Exact repetition of the data is the whole task.
__________
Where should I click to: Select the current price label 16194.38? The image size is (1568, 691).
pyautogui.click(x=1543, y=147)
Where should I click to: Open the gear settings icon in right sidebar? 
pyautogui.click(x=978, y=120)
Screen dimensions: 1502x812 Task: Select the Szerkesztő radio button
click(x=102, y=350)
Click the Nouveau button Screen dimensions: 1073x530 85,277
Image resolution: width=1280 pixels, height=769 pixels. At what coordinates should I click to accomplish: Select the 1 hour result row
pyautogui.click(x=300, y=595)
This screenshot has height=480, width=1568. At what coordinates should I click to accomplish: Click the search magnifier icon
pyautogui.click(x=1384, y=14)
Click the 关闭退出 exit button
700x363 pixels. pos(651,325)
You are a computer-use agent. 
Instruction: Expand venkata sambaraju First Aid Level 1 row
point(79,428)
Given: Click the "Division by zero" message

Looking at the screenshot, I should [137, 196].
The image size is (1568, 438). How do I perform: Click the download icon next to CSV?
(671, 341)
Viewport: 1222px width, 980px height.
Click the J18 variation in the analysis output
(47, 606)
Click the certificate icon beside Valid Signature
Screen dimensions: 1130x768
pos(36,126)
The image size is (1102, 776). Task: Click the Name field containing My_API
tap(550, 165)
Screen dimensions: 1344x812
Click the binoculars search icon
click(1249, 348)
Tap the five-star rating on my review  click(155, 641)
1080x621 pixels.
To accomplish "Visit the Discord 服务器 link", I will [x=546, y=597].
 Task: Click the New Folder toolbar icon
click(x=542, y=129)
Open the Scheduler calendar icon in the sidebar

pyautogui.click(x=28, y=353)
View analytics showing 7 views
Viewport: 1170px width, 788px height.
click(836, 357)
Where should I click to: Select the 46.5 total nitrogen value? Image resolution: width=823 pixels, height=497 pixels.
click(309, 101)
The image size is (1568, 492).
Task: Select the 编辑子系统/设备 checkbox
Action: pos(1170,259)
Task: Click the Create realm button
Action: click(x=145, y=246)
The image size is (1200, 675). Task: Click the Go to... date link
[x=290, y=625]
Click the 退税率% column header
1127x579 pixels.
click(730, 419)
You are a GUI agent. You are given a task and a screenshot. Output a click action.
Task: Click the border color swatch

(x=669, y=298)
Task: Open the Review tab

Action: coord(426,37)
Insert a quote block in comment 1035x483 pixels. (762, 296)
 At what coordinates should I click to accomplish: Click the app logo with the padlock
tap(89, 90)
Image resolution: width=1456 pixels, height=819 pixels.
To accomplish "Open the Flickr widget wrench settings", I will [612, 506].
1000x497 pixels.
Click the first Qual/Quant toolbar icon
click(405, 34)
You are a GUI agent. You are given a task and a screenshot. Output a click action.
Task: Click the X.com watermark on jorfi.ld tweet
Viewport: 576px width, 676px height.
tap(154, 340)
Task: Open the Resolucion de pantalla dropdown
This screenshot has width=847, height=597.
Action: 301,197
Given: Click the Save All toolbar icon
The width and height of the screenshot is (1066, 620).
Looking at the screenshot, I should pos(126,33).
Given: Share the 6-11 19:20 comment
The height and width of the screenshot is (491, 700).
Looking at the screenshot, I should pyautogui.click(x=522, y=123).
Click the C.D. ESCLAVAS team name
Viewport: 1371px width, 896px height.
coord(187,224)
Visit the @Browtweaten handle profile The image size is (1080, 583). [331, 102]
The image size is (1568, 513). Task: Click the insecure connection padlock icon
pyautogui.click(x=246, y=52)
__________
**Task response**
Where should I click to: Select the current price label 16194.38? The image size is (1568, 691).
pyautogui.click(x=1543, y=147)
Where should I click to: Open the gear settings icon in right sidebar? 
pyautogui.click(x=978, y=120)
Screen dimensions: 1502x812 Task: Select the Szerkesztő radio button
click(x=102, y=350)
Click the Nouveau button Screen dimensions: 1073x530 85,277
Image resolution: width=1280 pixels, height=769 pixels. At what coordinates should I click to accomplish: Select the 1 hour result row
pyautogui.click(x=300, y=595)
This screenshot has height=480, width=1568. At what coordinates should I click to accomplish: Click the search magnifier icon
pyautogui.click(x=1384, y=14)
Click the 关闭退出 exit button
700x363 pixels. pos(651,325)
You are a computer-use agent. 
Instruction: Expand venkata sambaraju First Aid Level 1 row
point(79,428)
Given: Click the "Division by zero" message

Looking at the screenshot, I should [137, 196].
The image size is (1568, 438). How do I perform: Click the download icon next to CSV?
(671, 341)
Viewport: 1222px width, 980px height.
Click the J18 variation in the analysis output
(47, 606)
Click the certificate icon beside Valid Signature
Screen dimensions: 1130x768
pos(36,126)
The image size is (1102, 776). Task: Click the Name field containing My_API
tap(550, 165)
Screen dimensions: 1344x812
Click the binoculars search icon
click(1249, 348)
Tap the five-star rating on my review  click(155, 641)
1080x621 pixels.
To accomplish "Visit the Discord 服务器 link", I will [x=546, y=597].
 Task: Click the New Folder toolbar icon
click(x=542, y=129)
Open the Scheduler calendar icon in the sidebar

pyautogui.click(x=28, y=353)
View analytics showing 7 views
Viewport: 1170px width, 788px height.
click(836, 357)
Where should I click to: Select the 46.5 total nitrogen value? Image resolution: width=823 pixels, height=497 pixels.
click(309, 101)
The image size is (1568, 492).
Task: Select the 编辑子系统/设备 checkbox
Action: pos(1170,259)
Task: Click the Create realm button
Action: click(x=145, y=246)
The image size is (1200, 675). Task: Click the Go to... date link
[x=290, y=625]
Click the 退税率% column header
1127x579 pixels.
click(730, 419)
You are a GUI agent. You are given a task and a screenshot. Output a click action.
Task: Click the border color swatch

(x=669, y=298)
Task: Open the Review tab

Action: coord(426,37)
Insert a quote block in comment 1035x483 pixels. (762, 296)
 At what coordinates should I click to accomplish: Click the app logo with the padlock
tap(89, 90)
Image resolution: width=1456 pixels, height=819 pixels.
To accomplish "Open the Flickr widget wrench settings", I will [612, 506].
1000x497 pixels.
Click the first Qual/Quant toolbar icon
click(405, 34)
You are a GUI agent. You are given a task and a screenshot. Output a click action.
Task: Click the X.com watermark on jorfi.ld tweet
Viewport: 576px width, 676px height.
tap(154, 340)
Task: Open the Resolucion de pantalla dropdown
This screenshot has width=847, height=597.
Action: 301,197
Given: Click the Save All toolbar icon
The width and height of the screenshot is (1066, 620).
Looking at the screenshot, I should pos(126,33).
Given: Share the 6-11 19:20 comment
The height and width of the screenshot is (491, 700).
Looking at the screenshot, I should pyautogui.click(x=522, y=123).
Click the C.D. ESCLAVAS team name
Viewport: 1371px width, 896px height.
coord(187,224)
Visit the @Browtweaten handle profile The image size is (1080, 583). [331, 102]
The image size is (1568, 513). Task: Click the insecure connection padlock icon
pyautogui.click(x=246, y=52)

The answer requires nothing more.